Il y a un an, j’étais dans une chambre d’hôpital avec MiniKoala. Il venait de se faire opérer pour sa craniostenose et j’étais partagée entre la joie que ce soit enfin derrière nous et l’angoisse et la tristesse de le voir avec tous ces bandages sur la tête et de ne pas pouvoir le prendre dans mes bras jusqu’au lendemain soir au minimum.

Une année est passée. Il y a eu d’autres frayeurs, mais aussi plein de joie et de bonheur. MiniKoala a développé un petit caractère bien bien trempé et il sait se servir de ma peur qu’il se cogne la tête pour obtenir ce qu’il veut.

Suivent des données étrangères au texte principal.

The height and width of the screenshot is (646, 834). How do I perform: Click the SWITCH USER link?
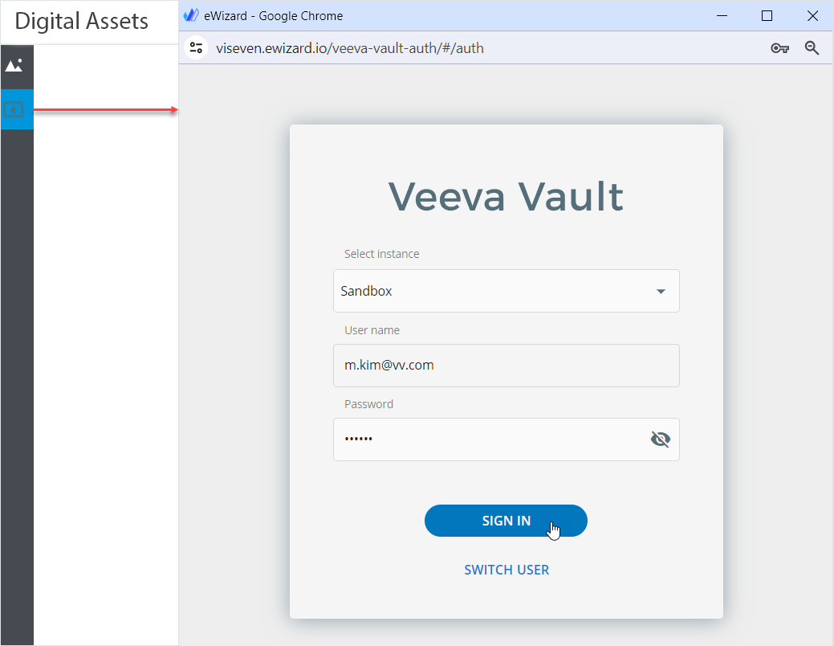coord(507,570)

Je ne sais pas si cette peur que quelque chose ne va pas finira un jour pour disparaitre ou si elle ira s’ajouter aux autres peurs d’une maman, mais surement je suis beaucoup plus sereine qu’avant l’opération et j’essaie de ne pas trop me focaliser là dessus. Même si, comment dire, je passe quand même beaucoup de temps à lui toucher la tête pour vérifier que tout va bien et j’ai du mal à le laisser grandir, mais ça c’est peut être du au fait qu’il n’y aura pas d’autres bébés après lui donc j’essaie d’en profiter au maximum.

J’essaierai de ne pas trop me focaliser sur cette date et de ne pas trop y penser les prochaines années, mais cette année j’ai vraiment envie de lui souhaiter un joyeux cranioanniversaire au moins ici sur le blog.